◆ Problem description
Find every line in the entries that holds the string "value" and report it.

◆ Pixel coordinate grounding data

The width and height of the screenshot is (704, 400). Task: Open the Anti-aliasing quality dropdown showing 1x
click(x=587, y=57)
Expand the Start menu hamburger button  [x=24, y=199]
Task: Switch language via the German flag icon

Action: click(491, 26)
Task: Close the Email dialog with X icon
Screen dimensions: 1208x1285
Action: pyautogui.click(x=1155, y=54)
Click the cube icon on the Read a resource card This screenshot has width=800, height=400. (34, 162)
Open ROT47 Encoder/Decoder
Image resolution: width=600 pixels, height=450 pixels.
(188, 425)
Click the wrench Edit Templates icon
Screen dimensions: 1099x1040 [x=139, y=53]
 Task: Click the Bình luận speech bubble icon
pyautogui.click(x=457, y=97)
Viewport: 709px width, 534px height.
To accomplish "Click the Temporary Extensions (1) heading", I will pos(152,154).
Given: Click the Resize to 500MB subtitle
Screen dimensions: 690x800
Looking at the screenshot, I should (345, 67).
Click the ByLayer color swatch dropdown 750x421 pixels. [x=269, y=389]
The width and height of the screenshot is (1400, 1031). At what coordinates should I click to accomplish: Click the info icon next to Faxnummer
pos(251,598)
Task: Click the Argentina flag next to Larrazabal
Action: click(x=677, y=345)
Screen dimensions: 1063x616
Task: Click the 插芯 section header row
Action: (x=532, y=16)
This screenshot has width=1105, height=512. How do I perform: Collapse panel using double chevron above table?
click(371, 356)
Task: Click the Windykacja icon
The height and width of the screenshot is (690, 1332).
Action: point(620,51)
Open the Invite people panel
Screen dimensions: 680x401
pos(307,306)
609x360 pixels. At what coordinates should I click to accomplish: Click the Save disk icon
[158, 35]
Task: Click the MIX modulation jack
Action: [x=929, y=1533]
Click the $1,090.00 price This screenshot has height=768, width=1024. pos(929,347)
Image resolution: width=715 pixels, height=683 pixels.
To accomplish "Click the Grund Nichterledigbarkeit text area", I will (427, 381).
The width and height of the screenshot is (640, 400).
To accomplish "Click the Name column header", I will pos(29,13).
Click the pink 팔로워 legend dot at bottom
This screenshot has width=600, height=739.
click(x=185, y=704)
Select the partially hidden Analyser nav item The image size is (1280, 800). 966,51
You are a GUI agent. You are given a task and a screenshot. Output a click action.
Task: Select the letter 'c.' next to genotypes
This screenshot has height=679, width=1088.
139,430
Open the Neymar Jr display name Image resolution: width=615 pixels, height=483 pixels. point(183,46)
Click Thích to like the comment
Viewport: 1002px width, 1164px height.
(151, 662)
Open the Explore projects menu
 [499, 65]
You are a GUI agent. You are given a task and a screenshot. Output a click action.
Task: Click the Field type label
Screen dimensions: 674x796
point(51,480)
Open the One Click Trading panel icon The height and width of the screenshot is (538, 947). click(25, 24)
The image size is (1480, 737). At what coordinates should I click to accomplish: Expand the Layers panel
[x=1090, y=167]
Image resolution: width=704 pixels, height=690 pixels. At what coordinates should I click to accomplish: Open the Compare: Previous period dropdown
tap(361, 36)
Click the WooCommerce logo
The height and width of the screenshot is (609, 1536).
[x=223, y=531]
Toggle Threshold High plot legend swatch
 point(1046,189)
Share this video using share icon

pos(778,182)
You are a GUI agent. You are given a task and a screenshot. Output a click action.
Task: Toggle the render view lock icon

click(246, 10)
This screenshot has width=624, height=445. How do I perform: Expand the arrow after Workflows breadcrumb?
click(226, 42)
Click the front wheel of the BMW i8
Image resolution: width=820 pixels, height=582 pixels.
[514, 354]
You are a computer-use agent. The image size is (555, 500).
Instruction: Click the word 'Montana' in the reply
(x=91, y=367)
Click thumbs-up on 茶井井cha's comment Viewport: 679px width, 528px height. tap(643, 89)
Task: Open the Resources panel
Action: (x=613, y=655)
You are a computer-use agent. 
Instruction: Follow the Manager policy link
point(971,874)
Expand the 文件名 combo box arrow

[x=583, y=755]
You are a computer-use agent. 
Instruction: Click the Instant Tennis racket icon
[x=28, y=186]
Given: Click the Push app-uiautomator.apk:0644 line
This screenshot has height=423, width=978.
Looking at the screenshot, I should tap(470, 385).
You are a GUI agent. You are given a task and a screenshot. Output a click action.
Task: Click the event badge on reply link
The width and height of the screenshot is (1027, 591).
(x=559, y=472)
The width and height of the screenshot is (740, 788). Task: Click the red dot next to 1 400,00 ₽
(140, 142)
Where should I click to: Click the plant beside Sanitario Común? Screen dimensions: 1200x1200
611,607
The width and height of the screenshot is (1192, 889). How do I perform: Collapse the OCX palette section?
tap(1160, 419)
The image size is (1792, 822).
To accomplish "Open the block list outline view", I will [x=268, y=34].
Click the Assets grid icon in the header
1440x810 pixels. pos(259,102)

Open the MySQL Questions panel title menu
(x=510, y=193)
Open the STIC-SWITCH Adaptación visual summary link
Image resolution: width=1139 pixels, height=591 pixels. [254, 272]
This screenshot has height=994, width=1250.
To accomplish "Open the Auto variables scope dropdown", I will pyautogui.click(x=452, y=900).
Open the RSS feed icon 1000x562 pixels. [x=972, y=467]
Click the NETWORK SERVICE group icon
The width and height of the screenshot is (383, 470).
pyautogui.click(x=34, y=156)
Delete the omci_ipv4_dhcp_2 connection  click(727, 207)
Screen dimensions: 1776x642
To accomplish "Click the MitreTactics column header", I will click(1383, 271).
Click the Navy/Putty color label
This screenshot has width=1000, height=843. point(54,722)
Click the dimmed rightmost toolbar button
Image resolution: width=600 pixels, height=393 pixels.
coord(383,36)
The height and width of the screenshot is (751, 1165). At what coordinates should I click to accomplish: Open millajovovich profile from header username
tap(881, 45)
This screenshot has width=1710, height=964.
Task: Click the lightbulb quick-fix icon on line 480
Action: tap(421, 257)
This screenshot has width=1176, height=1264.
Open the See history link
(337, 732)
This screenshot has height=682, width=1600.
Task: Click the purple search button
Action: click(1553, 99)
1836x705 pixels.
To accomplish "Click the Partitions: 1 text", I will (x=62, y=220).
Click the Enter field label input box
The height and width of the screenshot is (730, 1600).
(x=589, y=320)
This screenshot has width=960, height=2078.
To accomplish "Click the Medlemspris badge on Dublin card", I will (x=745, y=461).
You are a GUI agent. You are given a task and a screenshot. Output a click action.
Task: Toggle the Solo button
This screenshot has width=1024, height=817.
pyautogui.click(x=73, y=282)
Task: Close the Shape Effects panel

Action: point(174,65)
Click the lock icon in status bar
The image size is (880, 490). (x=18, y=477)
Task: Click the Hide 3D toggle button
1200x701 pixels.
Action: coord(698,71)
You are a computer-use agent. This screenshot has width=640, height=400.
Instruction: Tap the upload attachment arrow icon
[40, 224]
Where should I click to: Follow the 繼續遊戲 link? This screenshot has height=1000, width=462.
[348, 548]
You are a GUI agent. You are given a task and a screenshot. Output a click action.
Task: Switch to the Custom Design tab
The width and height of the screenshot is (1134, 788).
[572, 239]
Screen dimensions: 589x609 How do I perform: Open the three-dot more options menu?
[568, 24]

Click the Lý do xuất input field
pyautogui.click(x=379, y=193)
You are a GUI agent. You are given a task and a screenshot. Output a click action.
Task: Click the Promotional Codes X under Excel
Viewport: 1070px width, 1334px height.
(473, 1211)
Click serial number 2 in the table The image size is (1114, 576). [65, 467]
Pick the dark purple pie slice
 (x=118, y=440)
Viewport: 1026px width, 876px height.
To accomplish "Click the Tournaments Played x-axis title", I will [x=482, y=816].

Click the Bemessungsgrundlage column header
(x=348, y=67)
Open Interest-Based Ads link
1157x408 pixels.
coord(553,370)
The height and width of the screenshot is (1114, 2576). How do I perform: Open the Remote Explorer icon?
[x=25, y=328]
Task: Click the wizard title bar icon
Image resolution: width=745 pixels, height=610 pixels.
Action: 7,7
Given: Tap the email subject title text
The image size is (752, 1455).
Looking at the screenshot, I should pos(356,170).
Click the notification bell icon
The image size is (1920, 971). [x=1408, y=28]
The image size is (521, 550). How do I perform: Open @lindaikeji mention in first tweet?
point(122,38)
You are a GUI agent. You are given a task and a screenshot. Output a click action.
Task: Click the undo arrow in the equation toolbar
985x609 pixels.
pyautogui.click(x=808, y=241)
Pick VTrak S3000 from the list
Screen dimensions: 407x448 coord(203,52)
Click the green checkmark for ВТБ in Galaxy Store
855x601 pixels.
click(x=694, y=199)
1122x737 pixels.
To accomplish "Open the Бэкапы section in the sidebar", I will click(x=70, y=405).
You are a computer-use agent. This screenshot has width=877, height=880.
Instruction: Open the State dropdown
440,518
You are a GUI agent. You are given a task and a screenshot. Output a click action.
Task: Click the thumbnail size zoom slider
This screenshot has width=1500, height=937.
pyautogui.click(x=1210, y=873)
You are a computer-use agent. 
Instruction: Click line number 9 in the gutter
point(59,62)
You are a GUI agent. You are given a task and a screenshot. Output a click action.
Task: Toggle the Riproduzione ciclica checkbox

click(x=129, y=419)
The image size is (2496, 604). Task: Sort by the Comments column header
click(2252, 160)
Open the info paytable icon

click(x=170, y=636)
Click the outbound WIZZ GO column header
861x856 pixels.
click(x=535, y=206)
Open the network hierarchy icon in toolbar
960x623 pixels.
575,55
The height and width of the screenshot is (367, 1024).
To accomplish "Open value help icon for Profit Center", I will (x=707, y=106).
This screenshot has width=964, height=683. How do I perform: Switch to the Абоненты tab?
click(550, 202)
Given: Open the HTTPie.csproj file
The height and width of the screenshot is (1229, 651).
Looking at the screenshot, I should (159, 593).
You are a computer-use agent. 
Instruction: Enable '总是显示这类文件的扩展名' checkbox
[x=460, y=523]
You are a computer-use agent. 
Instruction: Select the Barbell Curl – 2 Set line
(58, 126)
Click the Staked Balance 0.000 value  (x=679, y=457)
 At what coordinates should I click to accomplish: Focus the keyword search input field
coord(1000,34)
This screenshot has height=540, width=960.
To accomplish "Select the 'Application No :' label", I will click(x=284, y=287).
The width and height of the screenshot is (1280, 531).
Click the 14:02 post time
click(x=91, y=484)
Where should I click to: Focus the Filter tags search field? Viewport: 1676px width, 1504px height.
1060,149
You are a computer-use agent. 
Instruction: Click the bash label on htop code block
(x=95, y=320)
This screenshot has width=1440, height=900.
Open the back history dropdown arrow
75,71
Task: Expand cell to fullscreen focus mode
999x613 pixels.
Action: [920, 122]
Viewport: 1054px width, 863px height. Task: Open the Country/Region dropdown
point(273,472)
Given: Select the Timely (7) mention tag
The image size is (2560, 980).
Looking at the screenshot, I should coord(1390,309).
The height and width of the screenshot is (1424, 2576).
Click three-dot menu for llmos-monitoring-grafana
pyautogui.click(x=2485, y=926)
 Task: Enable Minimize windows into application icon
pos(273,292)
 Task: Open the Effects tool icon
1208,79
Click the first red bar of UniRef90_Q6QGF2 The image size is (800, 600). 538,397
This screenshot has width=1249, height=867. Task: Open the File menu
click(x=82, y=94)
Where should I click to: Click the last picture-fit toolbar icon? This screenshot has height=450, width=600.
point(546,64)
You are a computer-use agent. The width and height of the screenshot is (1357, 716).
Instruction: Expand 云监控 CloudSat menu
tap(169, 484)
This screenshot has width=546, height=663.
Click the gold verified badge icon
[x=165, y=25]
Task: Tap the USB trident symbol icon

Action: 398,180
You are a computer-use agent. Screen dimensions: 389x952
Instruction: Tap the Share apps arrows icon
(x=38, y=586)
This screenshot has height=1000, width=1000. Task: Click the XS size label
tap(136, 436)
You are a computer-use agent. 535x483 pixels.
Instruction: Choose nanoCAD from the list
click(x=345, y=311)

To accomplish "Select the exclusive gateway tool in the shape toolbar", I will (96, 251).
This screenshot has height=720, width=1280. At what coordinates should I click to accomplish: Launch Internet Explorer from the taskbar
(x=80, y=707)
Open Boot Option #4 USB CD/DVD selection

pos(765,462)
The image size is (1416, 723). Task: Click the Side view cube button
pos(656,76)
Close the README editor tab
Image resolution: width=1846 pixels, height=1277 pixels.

◆ Your solution
To accomplish "Open value help icon for Profit Center", I will (x=707, y=106).
Click the Staked Balance 0.000 value  (x=679, y=457)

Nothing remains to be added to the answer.